[geeks] HD/IDE question
Jonathan C. Patschke
jp at celestrion.net
Fri Sep 29 16:19:59 CDT 2006
On Fri, 29 Sep 2006, Lionel Peterson wrote:
> Finally, I don't consider that RFC binding, as far as I am concerned
> that RFC has way too much logic in it for such a simple problem.
It's just the right amount of logic for a problem that's not so simple
when you consider the interoperability side of it.
If the message is "fixed" (the default), the RFC doesn't apply, and the
MUA should present the message as it was originally sent--either as a
series of very long lines or as a series of lines cut to some fixed
length by the sending MUA.
If the message is "flowed", you still compose your message as you
normally would. However, your MUA breaks the line in the 72-79
character range, and appends a space to the end of each truncated line.
This tells the receiving MUA "hey, if you know how to wrap text of
arbitrary length, it's safe to do so across these lines." Lines that
don't end in a space are as "fixed".
To put it another way, any mailer that wraps a fixed message (or message
not indicating either way or a flowed message that doesn't mark any
lines as flowable) is displaying the message not as you sent it. You
-sent- a message with arbitrarily long lines, and, to view that as sent,
my mailer should force me to scroll to the right. This makes for a
horrible user experience, though, so some mailers assume they know what
you meant to do and flow the message without your permission.
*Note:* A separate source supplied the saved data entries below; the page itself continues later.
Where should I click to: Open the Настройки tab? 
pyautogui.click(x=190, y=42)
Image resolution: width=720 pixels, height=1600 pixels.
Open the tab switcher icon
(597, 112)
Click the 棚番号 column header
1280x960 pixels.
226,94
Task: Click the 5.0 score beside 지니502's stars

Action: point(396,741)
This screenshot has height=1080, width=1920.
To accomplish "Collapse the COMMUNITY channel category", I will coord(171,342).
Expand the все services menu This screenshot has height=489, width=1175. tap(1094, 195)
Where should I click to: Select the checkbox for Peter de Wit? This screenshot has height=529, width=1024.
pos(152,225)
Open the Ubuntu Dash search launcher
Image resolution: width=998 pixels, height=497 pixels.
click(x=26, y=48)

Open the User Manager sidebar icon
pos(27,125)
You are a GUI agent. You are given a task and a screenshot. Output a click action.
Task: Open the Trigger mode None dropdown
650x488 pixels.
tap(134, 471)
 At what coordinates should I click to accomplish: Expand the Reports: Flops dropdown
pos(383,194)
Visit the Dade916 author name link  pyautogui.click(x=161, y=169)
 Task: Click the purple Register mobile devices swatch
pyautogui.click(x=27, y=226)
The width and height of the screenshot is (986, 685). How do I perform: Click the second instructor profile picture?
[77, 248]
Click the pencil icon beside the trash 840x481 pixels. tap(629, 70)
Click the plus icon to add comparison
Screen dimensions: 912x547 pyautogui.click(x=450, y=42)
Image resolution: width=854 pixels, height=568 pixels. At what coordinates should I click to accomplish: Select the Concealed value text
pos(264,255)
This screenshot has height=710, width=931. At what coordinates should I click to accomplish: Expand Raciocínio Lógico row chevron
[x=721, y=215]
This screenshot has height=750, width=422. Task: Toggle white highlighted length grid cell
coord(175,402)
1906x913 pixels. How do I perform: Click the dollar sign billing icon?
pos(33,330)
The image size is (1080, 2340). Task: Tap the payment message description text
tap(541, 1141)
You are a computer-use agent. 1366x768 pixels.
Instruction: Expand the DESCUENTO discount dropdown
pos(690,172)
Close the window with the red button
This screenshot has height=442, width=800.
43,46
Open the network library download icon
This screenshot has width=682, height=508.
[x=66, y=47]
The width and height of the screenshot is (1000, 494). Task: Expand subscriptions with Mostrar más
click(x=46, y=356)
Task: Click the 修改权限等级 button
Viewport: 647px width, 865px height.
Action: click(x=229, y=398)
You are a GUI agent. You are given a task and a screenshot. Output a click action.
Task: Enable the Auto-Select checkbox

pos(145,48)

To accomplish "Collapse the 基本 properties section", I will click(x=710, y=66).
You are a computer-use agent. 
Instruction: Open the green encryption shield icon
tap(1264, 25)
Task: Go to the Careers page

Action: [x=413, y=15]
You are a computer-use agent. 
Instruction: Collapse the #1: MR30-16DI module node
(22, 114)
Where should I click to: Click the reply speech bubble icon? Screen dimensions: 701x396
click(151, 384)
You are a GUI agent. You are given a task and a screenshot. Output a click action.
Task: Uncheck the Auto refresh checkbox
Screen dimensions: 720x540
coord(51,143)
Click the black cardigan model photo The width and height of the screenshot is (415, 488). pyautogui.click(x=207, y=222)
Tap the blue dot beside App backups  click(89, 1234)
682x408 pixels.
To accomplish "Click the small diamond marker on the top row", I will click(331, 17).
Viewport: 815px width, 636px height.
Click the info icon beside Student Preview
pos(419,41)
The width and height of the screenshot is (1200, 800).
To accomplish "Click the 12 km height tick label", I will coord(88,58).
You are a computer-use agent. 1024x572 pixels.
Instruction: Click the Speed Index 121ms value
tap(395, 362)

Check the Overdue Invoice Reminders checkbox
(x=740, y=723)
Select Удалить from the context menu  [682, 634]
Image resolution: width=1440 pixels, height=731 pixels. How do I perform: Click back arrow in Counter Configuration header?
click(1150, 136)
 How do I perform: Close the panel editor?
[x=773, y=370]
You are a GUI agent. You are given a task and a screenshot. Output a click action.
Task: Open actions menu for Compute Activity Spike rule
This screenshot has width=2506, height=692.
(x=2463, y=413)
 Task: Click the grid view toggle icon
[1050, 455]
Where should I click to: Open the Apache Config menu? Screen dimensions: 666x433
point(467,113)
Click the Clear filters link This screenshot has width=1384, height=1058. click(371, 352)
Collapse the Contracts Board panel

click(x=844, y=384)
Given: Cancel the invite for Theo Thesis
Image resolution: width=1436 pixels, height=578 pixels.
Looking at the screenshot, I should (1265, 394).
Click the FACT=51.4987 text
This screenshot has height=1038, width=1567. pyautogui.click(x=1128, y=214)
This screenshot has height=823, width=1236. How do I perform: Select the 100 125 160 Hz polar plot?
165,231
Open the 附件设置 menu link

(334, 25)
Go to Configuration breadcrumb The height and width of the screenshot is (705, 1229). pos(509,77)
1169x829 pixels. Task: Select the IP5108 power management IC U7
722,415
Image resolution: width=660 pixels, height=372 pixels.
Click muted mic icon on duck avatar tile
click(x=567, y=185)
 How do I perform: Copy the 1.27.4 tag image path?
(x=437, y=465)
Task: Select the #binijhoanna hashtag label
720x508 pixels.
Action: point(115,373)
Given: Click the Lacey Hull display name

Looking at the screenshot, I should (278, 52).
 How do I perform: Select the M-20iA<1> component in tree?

The rules of the RFC give you the option of explictly stating what you
meant to do.
The side benefit is that mailers which do not implement 2646 will
receive a perfectly readble message when "flowed", which shows proper
degredation.
> Couldn't that all be resolved by the viewer including a wrap/no-wrap
> setting for email display?
Triggered how, manually? If it's triggered automatically, and I'm
mailing an ASCII-art diagram, what if it gets munged in a subtle but
disastrous way? If it's triggered manually, that's a pain in the neck.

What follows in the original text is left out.